> WORK REQUIRED:
Please copy, with no word changed, only the run of lines that opens with the line containing "Screen dimensions: 676x365" and closes with the last line below.
-- RECORDS FOR THIS TASK follows --
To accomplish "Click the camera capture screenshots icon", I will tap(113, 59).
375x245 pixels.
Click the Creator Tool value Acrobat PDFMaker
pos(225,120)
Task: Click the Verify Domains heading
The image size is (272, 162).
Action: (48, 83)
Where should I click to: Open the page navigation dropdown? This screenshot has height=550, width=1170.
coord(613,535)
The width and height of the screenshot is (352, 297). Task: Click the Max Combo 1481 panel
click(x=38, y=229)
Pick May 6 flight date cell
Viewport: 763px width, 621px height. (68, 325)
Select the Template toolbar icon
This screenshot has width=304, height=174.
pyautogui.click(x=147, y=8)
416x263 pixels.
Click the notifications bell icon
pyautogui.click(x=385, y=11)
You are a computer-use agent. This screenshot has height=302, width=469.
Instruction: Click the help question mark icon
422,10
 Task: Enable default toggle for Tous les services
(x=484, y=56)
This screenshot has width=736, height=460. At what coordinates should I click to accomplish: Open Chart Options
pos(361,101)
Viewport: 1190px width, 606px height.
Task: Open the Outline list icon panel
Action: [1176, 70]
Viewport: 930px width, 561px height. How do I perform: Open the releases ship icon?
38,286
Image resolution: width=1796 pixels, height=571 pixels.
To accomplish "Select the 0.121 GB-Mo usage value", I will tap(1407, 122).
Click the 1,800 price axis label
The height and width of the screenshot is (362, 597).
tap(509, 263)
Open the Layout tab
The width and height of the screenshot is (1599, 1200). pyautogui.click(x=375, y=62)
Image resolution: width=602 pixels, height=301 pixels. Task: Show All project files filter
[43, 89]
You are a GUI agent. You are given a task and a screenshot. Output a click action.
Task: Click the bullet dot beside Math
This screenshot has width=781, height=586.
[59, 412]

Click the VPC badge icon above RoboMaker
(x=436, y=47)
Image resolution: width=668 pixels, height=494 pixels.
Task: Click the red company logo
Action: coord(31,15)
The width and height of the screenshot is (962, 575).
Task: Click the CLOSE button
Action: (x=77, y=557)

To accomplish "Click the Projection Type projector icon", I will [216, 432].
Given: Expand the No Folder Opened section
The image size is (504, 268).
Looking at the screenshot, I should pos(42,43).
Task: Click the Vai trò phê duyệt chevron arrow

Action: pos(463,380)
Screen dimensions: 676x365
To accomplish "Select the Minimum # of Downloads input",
-- RECORDS FOR THIS TASK concluded --
> SOLVED EXERCISE:
Screen dimensions: 676x365
To accomplish "Select the Minimum # of Downloads input",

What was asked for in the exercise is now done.